CodeIgniter4の特筆事項とロードマップ

この記事はCodeIgniter Advent Calendar 2016の25日目、最後の記事です。

アドベントカレンダーってクリスマスイブ(降誕祭開始)までを数えるものなので25日目があるというのも変な感じがしますが、まあいいんでしょうか。日本だし。

というわけでクリスマスプレゼント! じゃん! CodeIgniter4のマニュアル邦訳です!

完成まで程遠いんですけどね。許してください。原文もまだアルファ版です。目次からリンクが外れてたり、まだ書かれていないページもあります。
翻訳進捗は現在20.5%です(文節単位)。正月にもうすこし進むでしょう。都度更新しています。URLはCI4リリースまでに変えてしまうかもしれません。

CI_Loaderはなくなりました

ver 3以前で重要な役割を担っていたCI_Loaderはなくなりました。代わりにautoloaderをバリバリ利用するように変わっています。
Configまでautoloaderを利用するようになり、設定値取得クラスもなくなりました。newしてプロパティを読みます。

$config = new \Config\EmailConfig();

// クラスのプロパティとして設定値にアクセスします
$protocol = $config->protocol;
$mailpath = $config->mailpath;

オブジェクト指向へのピュアなアプローチを目指している感じが伝わります。シングルトンは悪です。

また、従来型アプローチとしてServiceクラスがあります。クラス管理としてはこちらがメインです。アプリケーション側で継承するのが前提で、Config配下にあります。設定ファイルとして使用せよ、ということと思います。
コードを見ると「シンプルさのためにDIコンテナの代わりを作った」と書いてあります。柔軟ではない何かになっていますが、抽象度が低いのでコードリーディング時にクラスを特定しやすく、うまくコード設計すれば初級者でもメンテしやすいかもしれません。

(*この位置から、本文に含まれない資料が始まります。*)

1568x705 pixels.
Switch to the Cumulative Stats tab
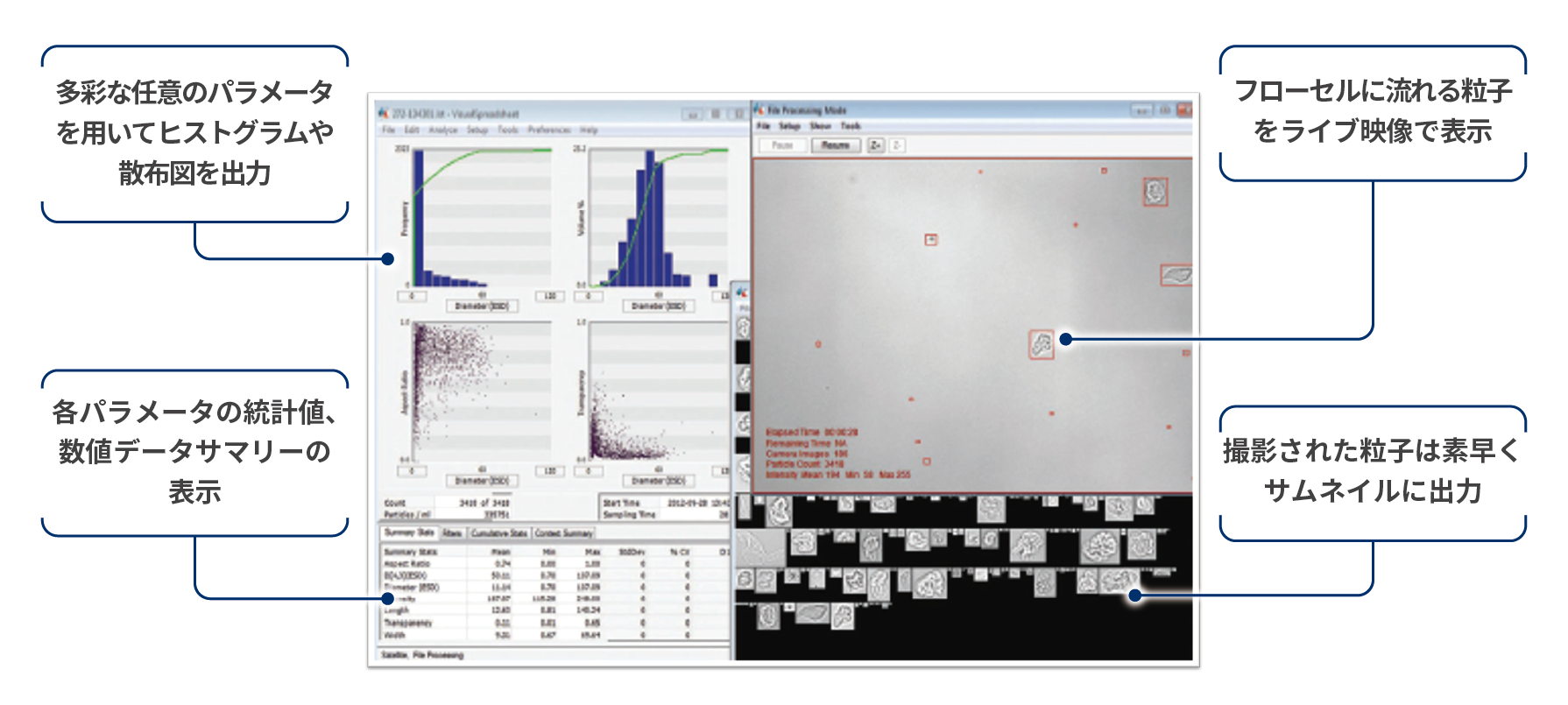point(498,532)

コアクラスを差し替える際にはこのクラスを使うことになります。

いずれにせよ、CI_LoaderがなくなりConfigが変わったことで、過去資産との互換性は壊滅的と言えましょう。CIべったりなサードパーティライブラリは書き直しです。

コントローラはそれほど変わっていません

コントローラのページはそれほど見た目が変わっていません。ルータは大きく変わったのですが、コントローラにも相変わらず _remap() は健在です。役割はほぼそのままになっています。

ビューは大きく拡張されました

ビューも役割としてはそれほど変わらないのですが、マニュアルのページが4つになりました。機能は大きく拡張されています。

HMVCへの要求を一部受け入れて作ったものかなと思います。個人的にはあまり歓迎していません。根幹機能が複雑になった割にメリットが少ないのです。変数のエスケープをコントローラで意識せねばならず、独自にテンプレートエンジンを入れたほうがクラス設計として素直そうです。

モデルは全く変わりました

「一般的なトピック」の章立てからModelが消えました。代わりにデータベースの章に「CodeIgniterのモデルの利用」というページができたのですが、FuelPHPのO/Rマッパー的な何かに変わっています。クエリビルダも別にあります。

ビューもそうですが、モデルにもFuelPHPユーザへの秋波のようなものを感じます。嫌ならその機能は使うなということなのでしょうけど、フレームワークレベルで選択肢が増えるとプロジェクト内で「活用」されてしまうことがあるので、単純さを求めてCodeIgniterを選択しているならマイナスポイントになります。

余談ですがこの「嫌なら使わなければいい」「シンプルさを求めたい」の対立はJava の J2SE 5.0 機能拡張時にも発生したもので、拡張方向に流れるのは仕方ないのかもしれません。Javaがその後どういう評価を得られたかは把握していません。ご存じの方は教えていただけるとありがたいです。

他の着眼すべきとしては、バリデーションの一部がモデルでも実行可能になったことがあります。もちろんコントローラでもバリデーションできるので、役割分担がコード設計上の困難となりそうですが、より規模の大きなプロジェクトでもDRY原則を守りやすくなったと言えるでしょう。Ruby on Railsなどでも実装されています。

Railsは首都圏鉄道網なみに複雑ですけどね! どこを目指しているのでしょうか。翻訳したところしか読み込めてませんので、汲み取れてないだけかもしれません。

ロードマップは遅延気味のようです

マニュアルにロードマップが記載されています。2015年8月に予定が立てられたもので、つぎのようになっています。

  1. フェーズ1:エッセンシャル:2016年6月完了
  2. フェーズ2:コアコンポーネント:2016年12月完了目標
  3. フェーズ3:エキスパンション:2017年4月完了目標

ビューはフェーズ1の扱いですが、ビューパーサのマニュアルは割と最近書かれていたりして、必ずしも完成度を求めたフェーズ分割ではなさそうです。

githubのissuesを見るとフェーズ2っぽい「Pre-Alpha 2」マイルストンが63%の進捗です。記載されていのは一部のタスクだけなので進捗率はもっと高くなると思いますが、あと6日で終わる気はしないですね。延長するか、もしくは「いちおうの区切りをつける」ぐらいの扱いになると思います。

フェーズ3はオプション要素的な扱いなので、ある種のバッファです。期日優先か、完成度優先か、フェーズ3での判断余地を残した形になっています。最高学府たるBCITがこのプロジェクトハンドリングをどうするのか、個人的には見ものです。